Chalk stream tributary of the River Thames joins Salmon & Trout Conservation’s volunteer led river monitoring

The South East Rivers Trust has joined Salmon & Trout Conservation’s (S&TC) SmartRivers programme to monitor water quality on the River Hogsmill in Surrey. SmartRivers uses invertebrate samples to monitor water quality alongside the rivers capability to support healthy populations of wild fish.

Much loved by the local community, the River Hogsmill is one of only 200 chalk streams in the world and a tributary of the River Thames. Sadly, like many urban rivers, it suffers a range of pressures and consequently significant habitat degradation.

Jess Mead, from the South East Rivers Trust, said: “we hope that by joining Salmon & Trout Conservation’s SmartRivers project, we will further equip our existing network of citizen scientists and allow them to develop knowledge of the river and what is needed to restore it.

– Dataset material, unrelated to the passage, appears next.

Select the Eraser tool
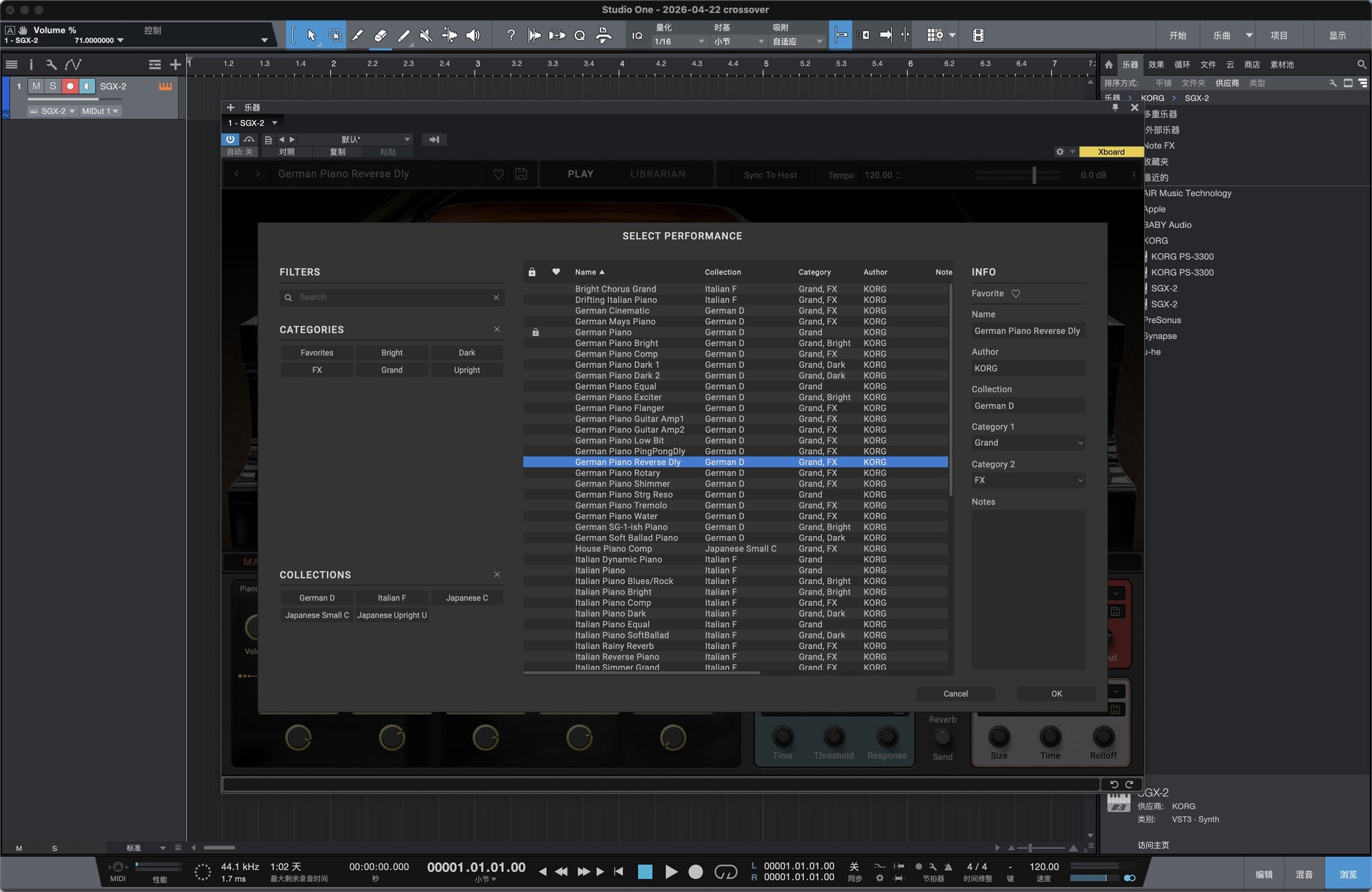380,35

“Water quality is of real concern for the Hogsmill. Two consented storm tanks in the headwaters of the stream discharge sewage during high rainfall, and major road networks in south London cross the river causing road runoff and toxic pollutants to wash into the river through surface water. The Hogsmill also faces threat from inadequate infrastructure with residential properties discharging water directly into the river from washing machines and bathrooms. All these pollutants have been exaggerated more recently with the river experiencing extremely low flows, resulting in less water to dilute the increasing pollution”.

Rubbish floating on the River Thames after a storm.
Rubbish floating on the River Thames after a storm.

Lauren Mattingley, SmartRivers project manager, added: “A volunteer-led scheme, SmartRivers is designed to upskill volunteers, and supports the collection of high-quality data that can be used to target river restoration projects.

“SmartRivers monitoring has a wide range of applications. One of these is to see if remediation actions have led to river improvement from a biodiversity perspective. A huge variety of river improvement projects take place without high resolution before and after monitoring in place. SmartRivers fills this gap, providing long-term evidence of how work has impacted water quality. We are delighted that the former Surrey Branch of the Salmon and Trout Conservation have sponsored the cost of this project and really look forward to seeing how the invertebrate communities respond to the efforts being made on the River Hogsmill”.